[thirdparty/gcc.git] / gcc / doc / gcc / gcc-command-options / machine-dependent-options / aarch64-options.rst

..
  Copyright 1988-2022 Free Software Foundation, Inc.
  This is part of the GCC manual.
  For copying conditions, see the copyright.rst file.

.. program:: AArch64

.. index:: AArch64 Options

.. _aarch64-options:

AArch64 Options
^^^^^^^^^^^^^^^

These options are defined for AArch64 implementations:

.. option:: -mabi={name}

  Generate code for the specified data model.  Permissible values
  are :samp:`ilp32` for SysV-like data model where int, long int and pointers
  are 32 bits, and :samp:`lp64` for SysV-like data model where int is 32 bits,
  but long int and pointers are 64 bits.

  The default depends on the specific target configuration.  Note that
  the LP64 and ILP32 ABIs are not link-compatible; you must compile your
  entire program with the same ABI, and link with a compatible set of libraries.

.. option:: -mbig-endian

  Generate big-endian code.  This is the default when GCC is configured for an
  :samp:`aarch64_be-*-*` target.

.. option:: -mgeneral-regs-only

  Generate code which uses only the general-purpose registers.  This will prevent
  the compiler from using floating-point and Advanced SIMD registers but will not
  impose any restrictions on the assembler.

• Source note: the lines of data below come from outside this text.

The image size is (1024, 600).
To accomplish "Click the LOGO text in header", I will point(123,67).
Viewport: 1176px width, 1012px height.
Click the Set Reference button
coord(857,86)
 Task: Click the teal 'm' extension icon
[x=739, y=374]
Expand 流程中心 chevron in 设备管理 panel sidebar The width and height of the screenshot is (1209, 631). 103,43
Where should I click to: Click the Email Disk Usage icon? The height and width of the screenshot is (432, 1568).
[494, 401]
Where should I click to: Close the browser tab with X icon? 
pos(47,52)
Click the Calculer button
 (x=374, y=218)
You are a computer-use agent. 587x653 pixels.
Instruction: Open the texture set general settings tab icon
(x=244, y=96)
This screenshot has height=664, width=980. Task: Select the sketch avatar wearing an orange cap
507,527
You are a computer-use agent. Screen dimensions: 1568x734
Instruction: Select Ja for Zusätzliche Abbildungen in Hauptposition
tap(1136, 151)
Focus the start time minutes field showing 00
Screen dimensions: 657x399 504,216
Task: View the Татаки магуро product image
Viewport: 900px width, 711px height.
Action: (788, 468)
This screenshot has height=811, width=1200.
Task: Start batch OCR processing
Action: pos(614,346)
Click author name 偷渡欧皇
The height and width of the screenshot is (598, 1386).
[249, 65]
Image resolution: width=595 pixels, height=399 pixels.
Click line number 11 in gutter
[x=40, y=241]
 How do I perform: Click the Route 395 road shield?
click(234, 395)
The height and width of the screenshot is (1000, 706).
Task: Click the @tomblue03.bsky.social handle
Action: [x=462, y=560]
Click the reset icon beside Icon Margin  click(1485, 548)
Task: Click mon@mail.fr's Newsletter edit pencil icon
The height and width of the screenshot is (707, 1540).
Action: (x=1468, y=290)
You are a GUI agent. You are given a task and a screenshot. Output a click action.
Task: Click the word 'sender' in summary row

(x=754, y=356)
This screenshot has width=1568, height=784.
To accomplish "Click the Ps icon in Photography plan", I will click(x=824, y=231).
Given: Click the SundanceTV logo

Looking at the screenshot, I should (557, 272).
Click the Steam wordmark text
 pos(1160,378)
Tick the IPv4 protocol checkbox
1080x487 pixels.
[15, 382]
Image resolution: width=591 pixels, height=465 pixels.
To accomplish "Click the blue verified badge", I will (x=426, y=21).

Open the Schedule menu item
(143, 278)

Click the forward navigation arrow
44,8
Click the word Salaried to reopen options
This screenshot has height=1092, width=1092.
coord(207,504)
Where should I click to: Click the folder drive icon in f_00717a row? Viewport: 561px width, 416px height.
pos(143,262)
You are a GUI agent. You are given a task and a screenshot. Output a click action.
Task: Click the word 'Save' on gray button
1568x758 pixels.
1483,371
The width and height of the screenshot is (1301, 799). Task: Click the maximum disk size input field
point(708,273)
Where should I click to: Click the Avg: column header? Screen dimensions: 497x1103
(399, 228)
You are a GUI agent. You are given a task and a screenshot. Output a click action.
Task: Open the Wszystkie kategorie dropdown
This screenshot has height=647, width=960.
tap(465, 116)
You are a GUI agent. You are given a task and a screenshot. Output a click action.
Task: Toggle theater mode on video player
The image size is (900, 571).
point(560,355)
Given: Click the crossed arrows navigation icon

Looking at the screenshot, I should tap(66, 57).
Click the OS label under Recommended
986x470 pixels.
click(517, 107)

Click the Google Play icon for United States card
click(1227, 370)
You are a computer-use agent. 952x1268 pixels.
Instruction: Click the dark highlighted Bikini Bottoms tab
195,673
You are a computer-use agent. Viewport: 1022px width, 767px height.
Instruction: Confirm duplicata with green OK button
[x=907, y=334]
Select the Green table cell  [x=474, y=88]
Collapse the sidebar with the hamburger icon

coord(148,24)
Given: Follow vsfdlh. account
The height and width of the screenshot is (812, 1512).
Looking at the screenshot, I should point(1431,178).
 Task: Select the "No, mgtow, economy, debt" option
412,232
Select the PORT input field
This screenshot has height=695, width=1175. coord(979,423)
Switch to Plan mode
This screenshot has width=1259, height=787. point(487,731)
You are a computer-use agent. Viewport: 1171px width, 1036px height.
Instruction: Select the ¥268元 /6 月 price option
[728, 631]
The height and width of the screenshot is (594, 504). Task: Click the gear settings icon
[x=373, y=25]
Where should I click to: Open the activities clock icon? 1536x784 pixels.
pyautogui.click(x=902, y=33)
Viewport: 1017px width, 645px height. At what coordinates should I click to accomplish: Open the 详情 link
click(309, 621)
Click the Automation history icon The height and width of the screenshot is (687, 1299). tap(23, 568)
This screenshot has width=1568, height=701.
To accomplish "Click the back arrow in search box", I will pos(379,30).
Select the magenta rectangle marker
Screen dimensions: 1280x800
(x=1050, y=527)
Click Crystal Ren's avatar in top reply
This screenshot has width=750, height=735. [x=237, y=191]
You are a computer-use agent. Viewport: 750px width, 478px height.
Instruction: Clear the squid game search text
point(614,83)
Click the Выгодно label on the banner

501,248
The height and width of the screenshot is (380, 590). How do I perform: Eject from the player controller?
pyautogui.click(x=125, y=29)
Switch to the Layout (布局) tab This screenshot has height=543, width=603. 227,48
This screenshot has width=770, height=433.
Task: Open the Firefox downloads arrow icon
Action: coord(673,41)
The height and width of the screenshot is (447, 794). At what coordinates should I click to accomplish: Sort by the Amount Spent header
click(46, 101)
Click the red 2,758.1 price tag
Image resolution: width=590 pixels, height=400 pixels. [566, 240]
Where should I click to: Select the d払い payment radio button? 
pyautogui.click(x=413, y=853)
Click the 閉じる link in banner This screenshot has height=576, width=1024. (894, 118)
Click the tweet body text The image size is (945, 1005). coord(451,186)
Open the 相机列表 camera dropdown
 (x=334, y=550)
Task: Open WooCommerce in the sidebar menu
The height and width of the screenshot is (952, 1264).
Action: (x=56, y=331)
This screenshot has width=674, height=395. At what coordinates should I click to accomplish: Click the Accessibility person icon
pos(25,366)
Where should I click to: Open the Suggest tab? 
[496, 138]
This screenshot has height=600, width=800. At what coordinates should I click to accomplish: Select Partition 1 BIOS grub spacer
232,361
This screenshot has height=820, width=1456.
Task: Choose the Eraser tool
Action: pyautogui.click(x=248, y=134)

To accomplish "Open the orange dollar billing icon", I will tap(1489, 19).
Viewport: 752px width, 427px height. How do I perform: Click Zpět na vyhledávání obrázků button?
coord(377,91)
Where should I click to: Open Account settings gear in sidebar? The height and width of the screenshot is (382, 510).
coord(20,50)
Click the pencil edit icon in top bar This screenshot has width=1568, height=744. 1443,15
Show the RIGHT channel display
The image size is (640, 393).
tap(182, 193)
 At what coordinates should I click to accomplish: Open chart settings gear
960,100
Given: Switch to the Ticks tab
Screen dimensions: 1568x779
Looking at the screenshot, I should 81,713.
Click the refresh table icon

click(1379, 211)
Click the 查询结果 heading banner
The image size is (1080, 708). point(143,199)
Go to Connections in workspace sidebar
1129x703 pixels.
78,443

.. option:: -mlittle-endian

  Generate little-endian code.  This is the default when GCC is configured for an
  :samp:`aarch64-*-*` but not an :samp:`aarch64_be-*-*` target.

.. option:: -mcmodel=tiny

  Generate code for the tiny code model.  The program and its statically defined
  symbols must be within 1MB of each other.  Programs can be statically or
  dynamically linked.

.. option:: -mcmodel=small

  Generate code for the small code model.  The program and its statically defined
  symbols must be within 4GB of each other.  Programs can be statically or
  dynamically linked.  This is the default code model.

.. option:: -mcmodel=large

  Generate code for the large code model.  This makes no assumptions about
  addresses and sizes of sections.  Programs can be statically linked only.  The
  :option:`-mcmodel=large` option is incompatible with :option:`-mabi=ilp32`,
  :option:`-fpic` and :option:`-fPIC`.

.. option:: -mstrict-align, -mno-strict-align

  Avoid or allow generating memory accesses that may not be aligned on a natural
  object boundary as described in the architecture specification.

.. option:: -momit-leaf-frame-pointer, -mno-omit-leaf-frame-pointer

  Omit or keep the frame pointer in leaf functions.  The former behavior is the
  default.

.. option:: -mstack-protector-guard={guard}

  Generate stack protection code using canary at :samp:`{guard}`.  Supported
  locations are :samp:`global` for a global canary or :samp:`sysreg` for a
  canary in an appropriate system register.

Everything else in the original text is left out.